GOAL OF THE EXERCISE
Repeat, word for word, the lines of the records starting at the line that contains "You are a GUI" and ending at the line that contains "pyautogui.click(x=432, y=56)", including both of those lines.

SUPPLIED RECORDS

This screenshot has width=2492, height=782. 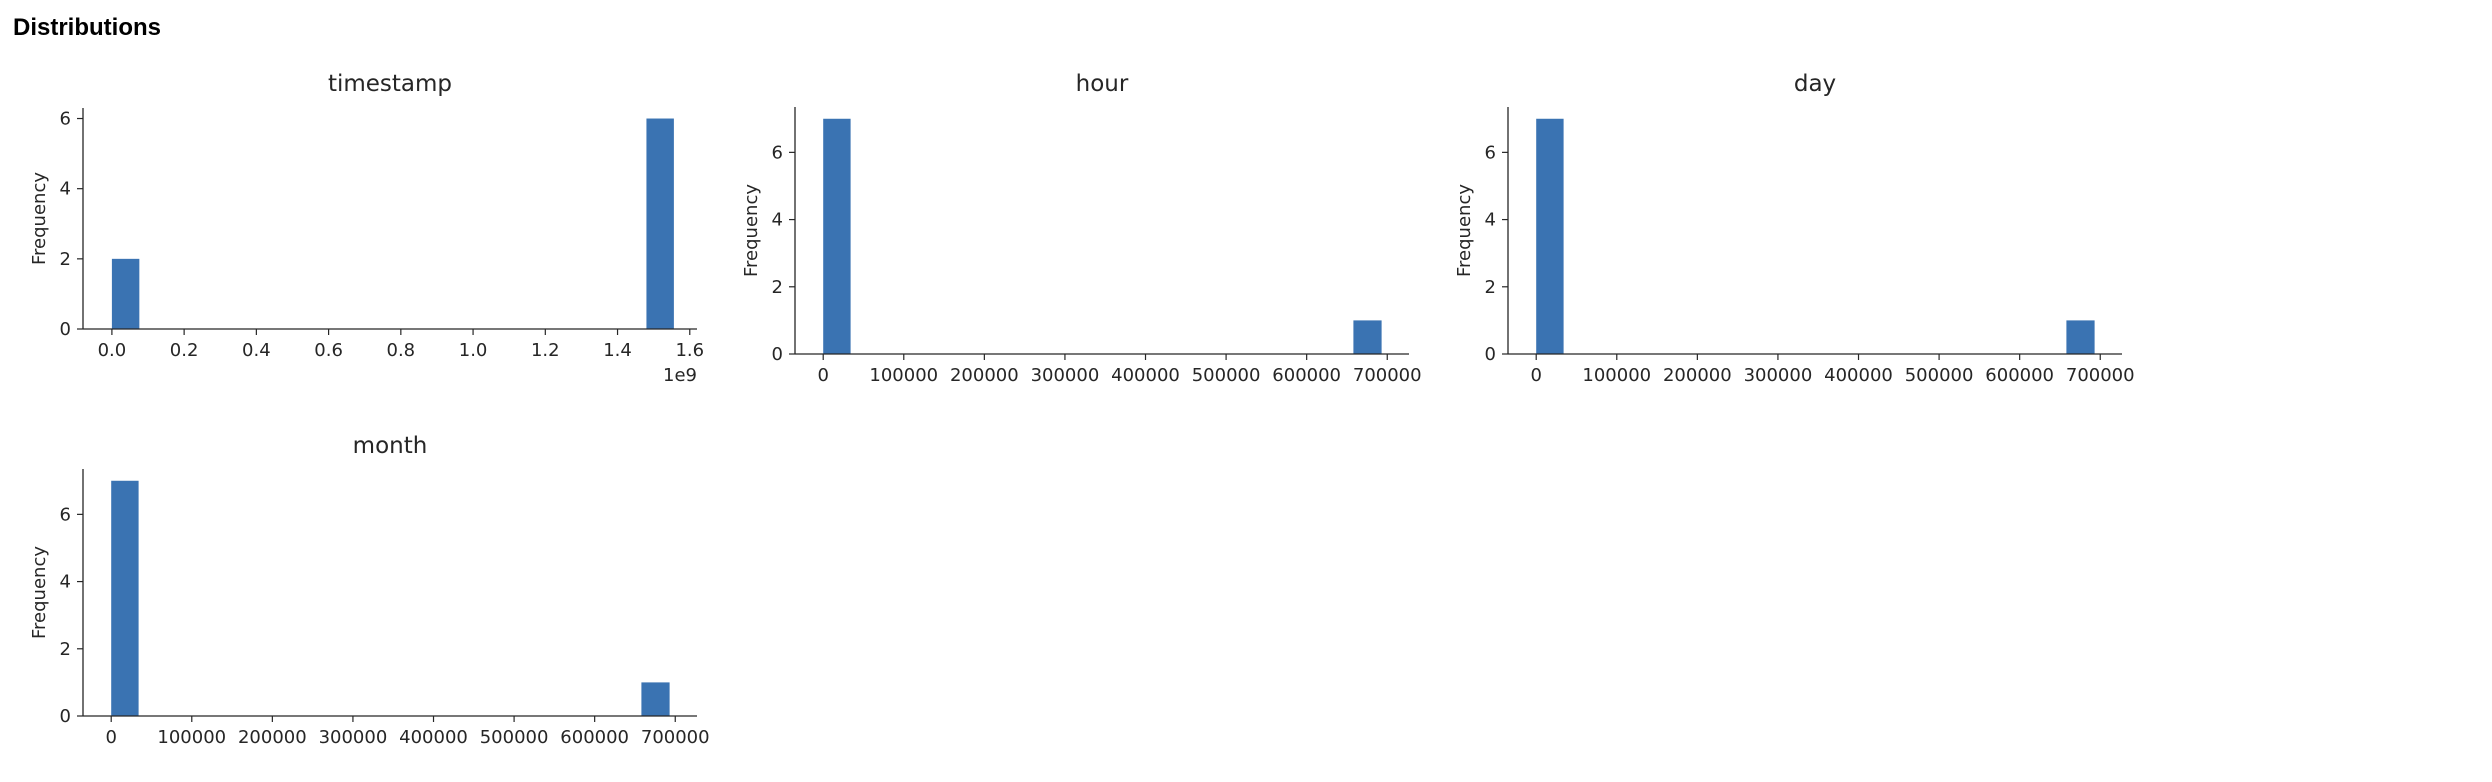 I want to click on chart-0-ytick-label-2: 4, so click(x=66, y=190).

==

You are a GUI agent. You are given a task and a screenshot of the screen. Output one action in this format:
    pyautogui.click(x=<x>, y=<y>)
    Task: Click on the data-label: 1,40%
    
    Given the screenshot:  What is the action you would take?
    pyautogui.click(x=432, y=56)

ANSWER SECTION
You are a GUI agent. You are given a task and a screenshot of the screen. Output one action in this format:
    pyautogui.click(x=<x>, y=<y>)
    Task: Click on the data-label: 1,40%
    
    Given the screenshot:  What is the action you would take?
    pyautogui.click(x=432, y=56)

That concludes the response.